阪神バースは「乗り遅れバス」と陰口…当初は低評価でもシーズンで大活躍した“助っ人列伝”
“安全パイ”と侮られたが
オープン戦で結果を出せず、期待外れと思いきや、いざシーズンが始まると、一転して“安打製造機”の本領を発揮したのが、88年に大洋入りしたジム・パチョレックだ。
「(カルロス)ポンセのあとの5番を打ち、右打ちもできる巧打者」という古葉竹識監督のリクエストを受け、牛込惟浩渉外担当が「ミートが巧く、性格も真面目」と推薦してきたのが、マイナー時代から広角打法を披露していたブルワーズのパチョレックだった。

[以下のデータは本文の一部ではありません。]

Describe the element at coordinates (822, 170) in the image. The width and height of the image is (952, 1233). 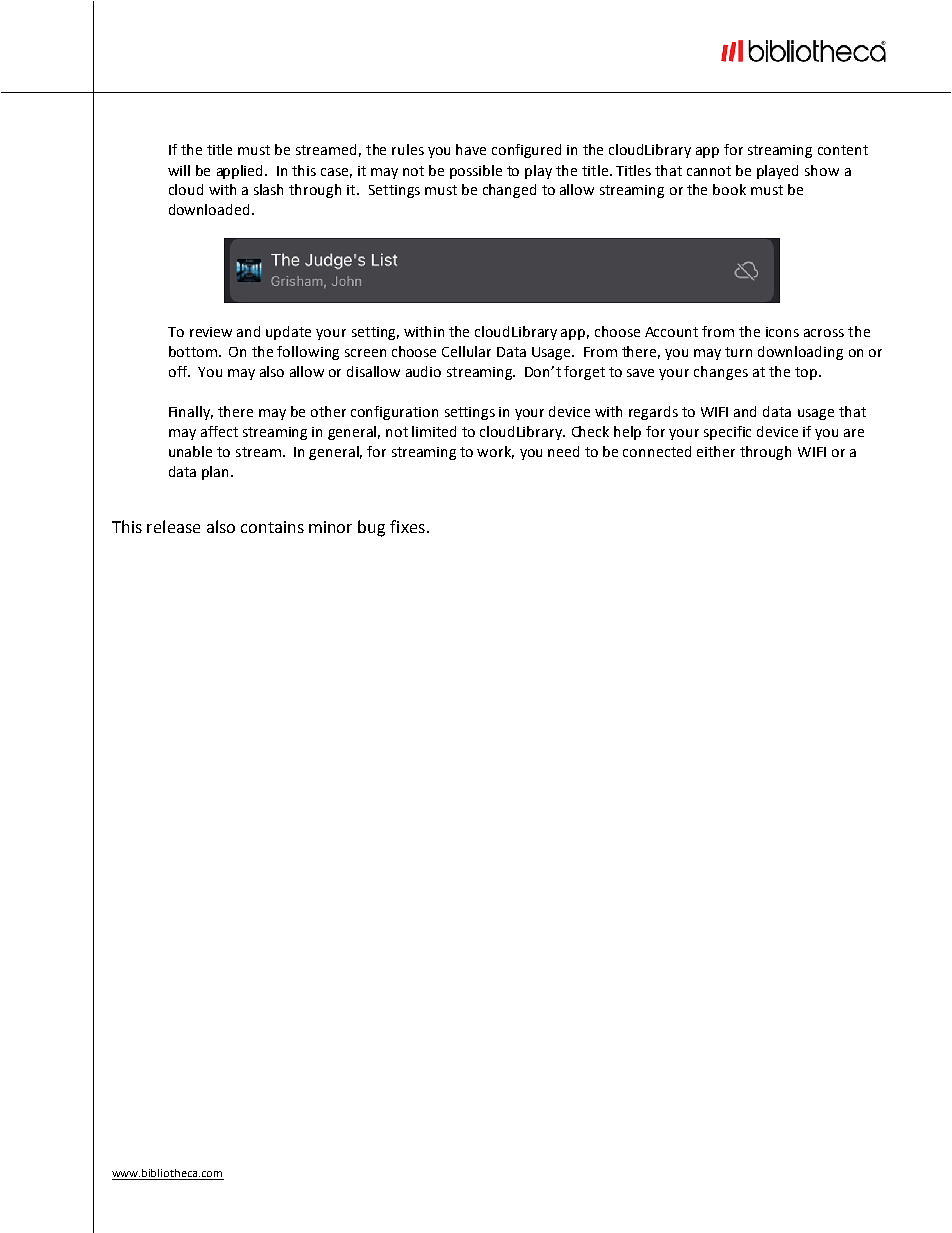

だが、オープン戦は14試合で打率.231、3本塁打とイマイチ。5三振、6併殺打と肝心なときに打てず、相手チームから“安全パイ”と侮られた。ところが、シーズン開幕戦から4試合連続マルチ安打と確変し、“曲者”で知られる広島の捕手・達川光男をも「穴もなくなっているし、マークせんといかん」と慌てさせた。
パチョレック自身は「オープン戦は日本の投手に慣れることで、数字を残す期間ではない。公式戦になって、気持ちの違いがヒットにつながっているのかもしれない」とクールに分析していたが、シーズンを通して好調を維持し、終わってみればリーグ最多の165安打を記録。打率も首位打者・正田耕三(広島)にわずか8厘差の.332と期待以上の成績を残した。
その後も翌年に首位打者を獲得するなど、阪神移籍後も含めて5年連続3割以上をマークした。オープン戦で打てないからと言って、「ダメ」の烙印を押すのは、まだ早いことがわかる。